- Teks Bacaan:
* * * * * * *

Seorang pria di depan pintu memberi tahu para wanita tersebut bahwa mereka tidak diizinkan masuk, meskipun mendapatkan undangan. Mereka kemudian bertanya kepada petugas tersebut, apakah itu karena mereka Muslim dan berhijab.
“Mengapa kamu tidak mengizinkan kami untuk masuk ketika kami mendapat undangan?," salah satu wanita bertanya.
"Kamu secara khusus (hanya) memilih kami?," wanita lainnya menambahkan.
"Itu rasis. Apa karena kita berhijab?," wanita pertama bertanya.
Melansir dari The New Arab, Jumat, 2 Februari 2024, para wanita kemudian menuduh penjaga itu melakukan rasisme dan Islamofobia. Dia kemudian berkata bahwa dia menyesal telah datang ke acara tersebut.
Hal ini diikuti dengan keheningan yang canggung ketika para wanita, yang berafiliasi dengan kelompok Nevadans untuk Pembebasan Palestina, mengatakan kepada hadirin di pintu masuk bahwa kampanye tersebut tidak mengizinkan mereka masuk karena jilbab yang mereka kenakan.
Pemerintahan Biden menanggapi hal ini, meskipun hal tersebut hanya menimbulkan lebih banyak pertanyaan dari para kritikus.

* * * * * * *

- Data Tersedia:
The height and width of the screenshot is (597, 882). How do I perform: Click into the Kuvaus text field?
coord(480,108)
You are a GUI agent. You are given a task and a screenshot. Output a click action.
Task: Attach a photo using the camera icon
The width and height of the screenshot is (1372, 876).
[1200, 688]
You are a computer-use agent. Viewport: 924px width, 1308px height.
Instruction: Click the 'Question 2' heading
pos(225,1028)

* * * * * * *

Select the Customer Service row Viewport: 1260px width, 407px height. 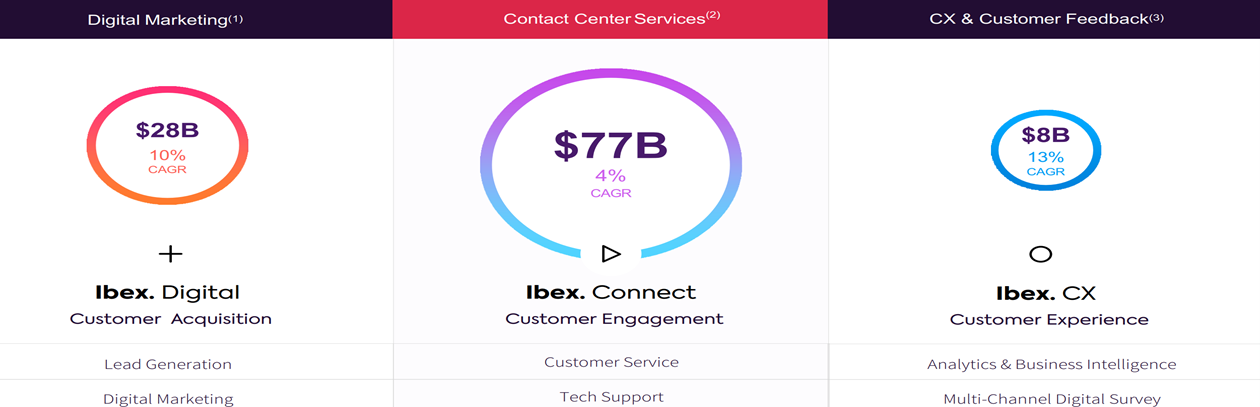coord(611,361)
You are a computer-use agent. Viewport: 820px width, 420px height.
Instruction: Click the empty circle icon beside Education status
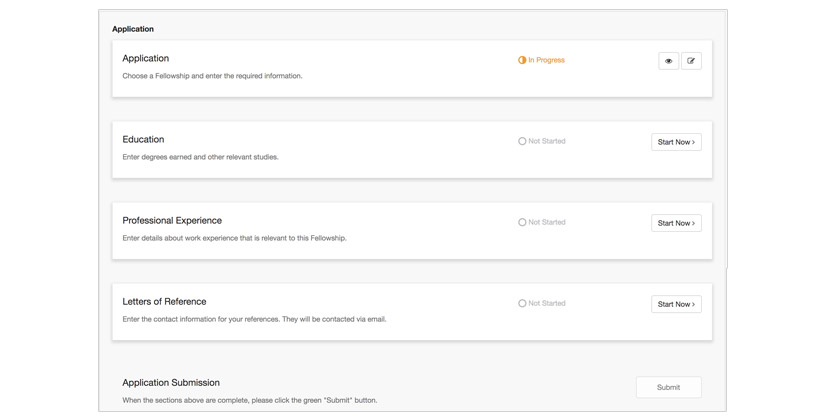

* * * * * * *

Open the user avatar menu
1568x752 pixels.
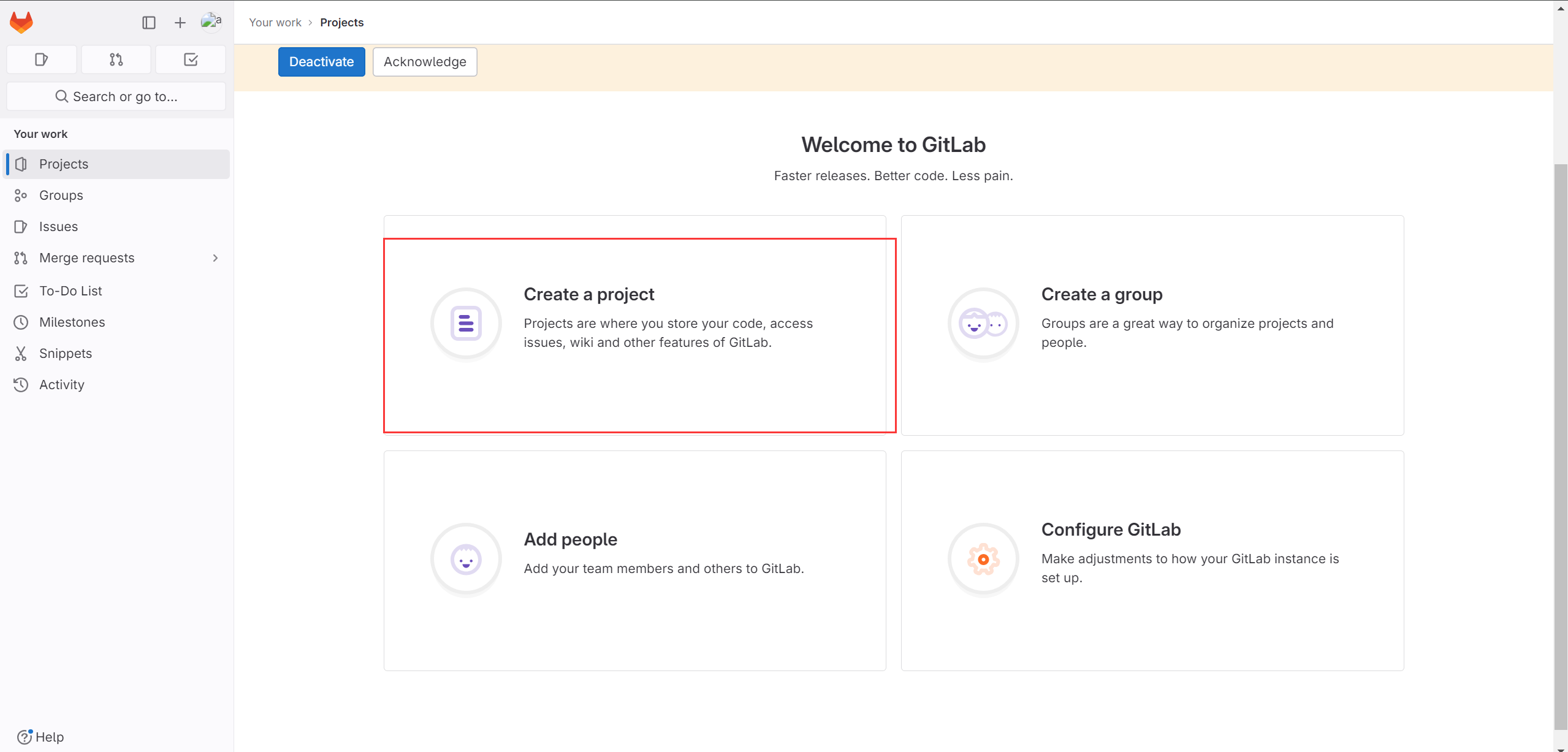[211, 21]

* * * * * * *

- Ketentuan Tugas:
Dalam teks bacaan, apa yang dikatakan para wanita kepada hadirin di pintu masuk tentang alasan kampanye tidak mengizinkan mereka masuk? Jawab dalam satu sampai tiga kalimat.

- Hasil:
Para wanita, yang berafiliasi dengan kelompok Nevadans untuk Pembebasan Palestina, mengatakan kepada hadirin di pintu masuk bahwa kampanye tersebut tidak mengizinkan mereka masuk karena jilbab yang mereka kenakan.